Juliane: Vor einem Jahr wurden wir gefragt, ob wir bei uns am Puppentheater Magdeburg nicht ein Festival mit dem Schwerpunkt Kasper gestalten wollen. Zeitgenössische Puppenspielkunst und Kasper, das klingt natürlich erst einmal wie ein Widerspruch. Je mehr wir uns aber mit dem Thema auseinandersetzten, anfangs skeptisch, dann neugierig, desto spannender fanden wir die Frage: Weshalb spielen wir eigentlich so, wie wir spielen? 

Für unser Festival haben wir uns deshalb nicht nur in Deutschland, sondern in ganz Europa umgeschaut und schnell festgestellt: Trotz der Unterschiede gibt es da einen gemeinsamen Ursprung. Deshalb bewegen wir uns mit unserem Festival von einem nationalen Erbe weg zu einem gemeinsamen europäischen Narrativ, denn der Kasper hat viele Namen und Gesichter. 

Was reizt euch gerade jetzt – 2025 – an der Idee, das Kaspertheater nicht nur nostalgisch zu betrachten, sondern als hochaktuelles Spielprinzip?

Sofie: Das Beeindruckende an dieser Figur bzw. dieser Art zu spielen ist, dass sie eben nicht verschwunden ist. Sicher ist der Kasper nicht mehr so relevant wie früher, aber viele einzelne Versatzstücke dieser Spielform haben sich im Handpuppenspiel durchgesetzt, werden zitiert oder neu interpretiert. 

Wir erleben grade eine Zeit, in der sich gesellschaftliche Krisen für Menschen überfordernd anfühlen und Diskurse sehr hart geführt werden. Kaspertheater war immer per se politisch – und ich glaube, in unseren eingeladenen Gastspielen können Leute Theater als Ventil erleben, eben weil der Kasper unangenehme Wahrheiten ausspricht oder zum Lachen einlädt. 

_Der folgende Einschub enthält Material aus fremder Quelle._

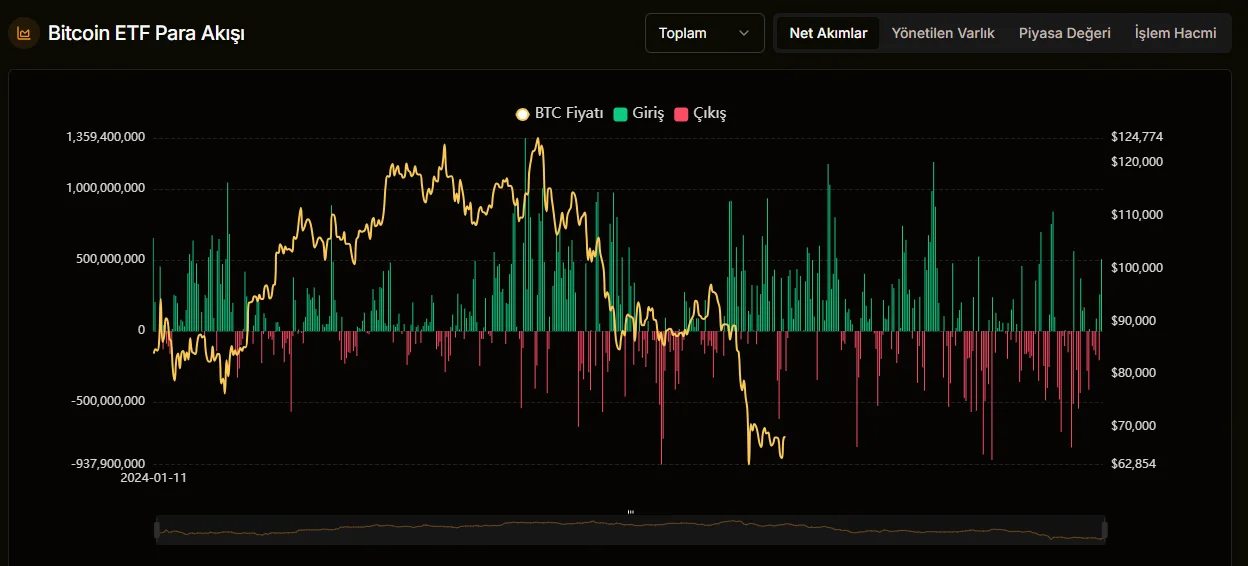This screenshot has height=566, width=1248.
Task: Open the Toplam dropdown
Action: 704,33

Warum braucht das Kaspertheater ein Festival – und warum jetzt ein UNESCO-Support? Ist das ein Statement gegen kulturelles Vergessen oder eine Liebeserklärung? 

Juliane: Definitiv eine Liebeserklärung! Und damit auch ein ticket to ride.

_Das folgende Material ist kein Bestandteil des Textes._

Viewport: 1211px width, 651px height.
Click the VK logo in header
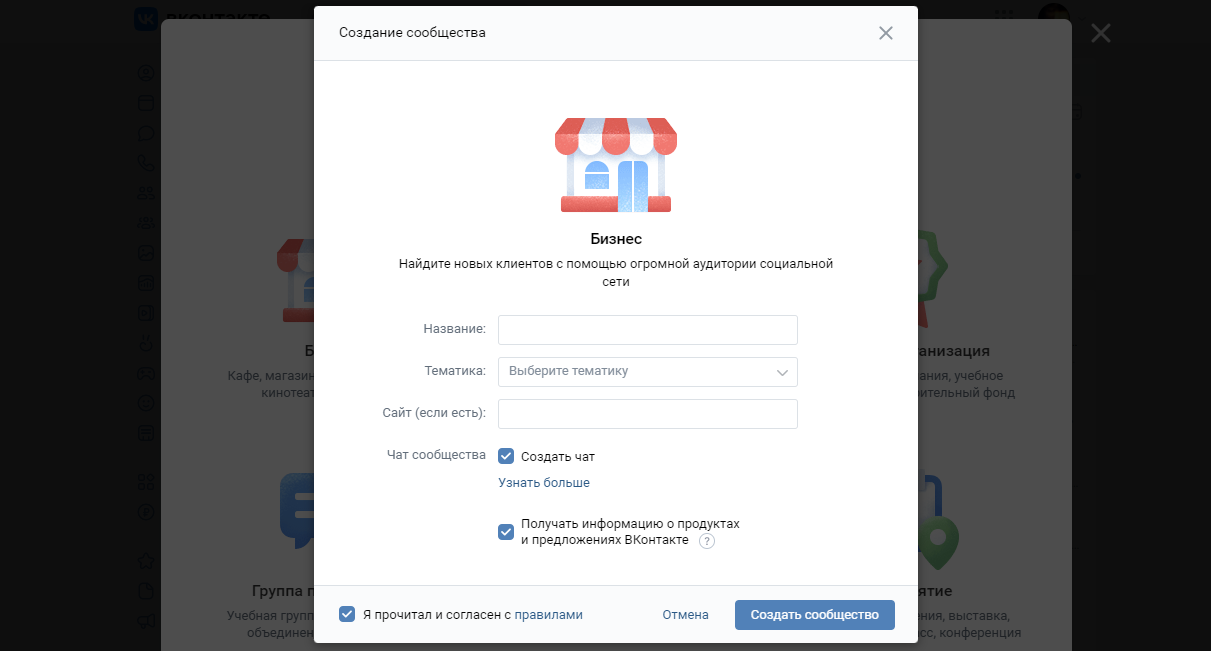[146, 17]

Sofie: Genau. Die Bestrebungen, das Kaspertheater nach seiner Aufnahme 2021 ins Deutsche Immaterielle Kulturerbe nun gemeinsam mit anderen europäischen Ländern auf die Liste des weltweiten Kultuererbes der UNESCO zu bringen, sind nämlich ganz aktuell. Die Initiative ging von verschiedenen engagierten Menschen aus der Puppentheaterszene aus, beispielswiese von Mareike Gaubitz, der Leiterin des Dokumentationszentrums des Deutschen Forums für Figurentheater und Puppenspielkunst, Bochum, oder von Jens Welsch von der Sammlung Hohnsteiner Kasper und Ralf Uschner vom Mitteldeutschen Marionettentheatermuseumin Bad Liebenwerda. Da wollten wir uns als größtes städtisches Puppentheater Deutschlands natürlich beteiligen und das unterstützen, denn die UNESCO fordert eine kritische und lebendige Auseinandersetzung mit dieser wichtigen Spieltradition, damit der Kasper den Sprung vom nationalen Verzeichnis auf die weltweite Liste schafft.

santa-pulcinella
© Marta Pelamatti

Und wie viel „Ungehorsam“ muss man der Figur lassen, damit sie lebendig bleibt?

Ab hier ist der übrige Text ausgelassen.